Let’s say you’re an army librarian at an obscure military outpost on a tiny Taiwanese island 25 kilometers off the coast of China. It’s the early 1980s, and your stint on this godforsaken speck of rock is going to last almost two years. What do you do all day, anyway?
Well, if you’re Kevin Wang, you design 3-D computer animation tools in preparation for the end of your tour, when you plan to embark on a career in the emerging computer graphics industry.
More than two decades later, in 2007, those were among the tools that let Wang attempt what he calls his "mission impossible": reinventing the process of computer animation to meet the needs of a speed-obsessed news media company. Animation work had kept his interest throughout the decades because there were always tough new problems to solve in the developing industry—but the challenge he accepted at Next Media Animation topped everything that had come before.
Wang, who grew up in Taipei, was a star student with an artsy side, who won citywide calligraphy competitions and earned a coveted spot at National Taiwan University. His college placement exam designated him a civil engineering major, and in Taiwan, those decisions are not open to discussion. But Wang was already hooked on computers. A high school teacher had taught him how to use the trailblazing Apple II, and throughout college Wang spent every spare second in the computer lab. When a civil engineering professor offered a course in computer-aided design during Wang’s junior year, he was one of 100 students to sign up. Even better, he was also one of the 15 students who didn’t drop the class after the first homework assignment, a mind-bending 3-D modeling task.
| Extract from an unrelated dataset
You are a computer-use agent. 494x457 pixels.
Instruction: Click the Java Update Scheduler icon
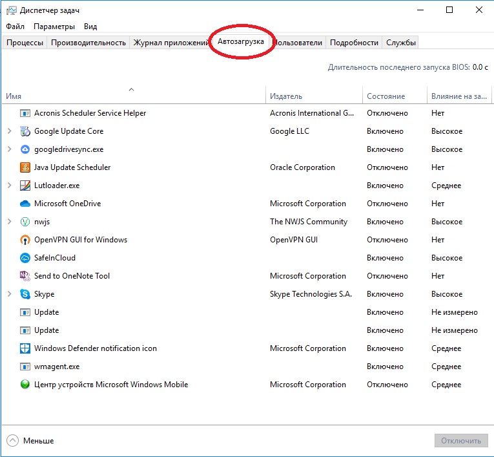pyautogui.click(x=25, y=167)
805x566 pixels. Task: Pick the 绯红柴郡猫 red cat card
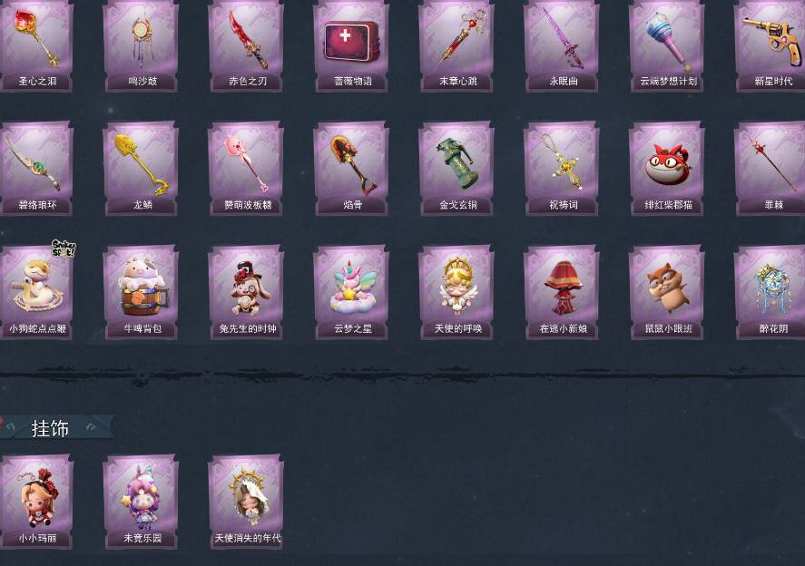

After graduating and completing his mandatory military service on the lonely island, Wang returned to that professor’s lab as a research assistant. His first assignment: Create a computer animation of the drive down a 50-kilometer highway that existed only in the minds of government planners. The planners had contacted his professor to propose the project. "This was 1988, and there was no animation software," says Wang, with a smile. "But my professor still accepted the project! And the deadline was one month." There wasn’t a moment to spare to reflect on his predicament, so Wang simply started writing a program from scratch that did all the modeling, animation, and rendering. He slept in the lab that month, but he met the deadline.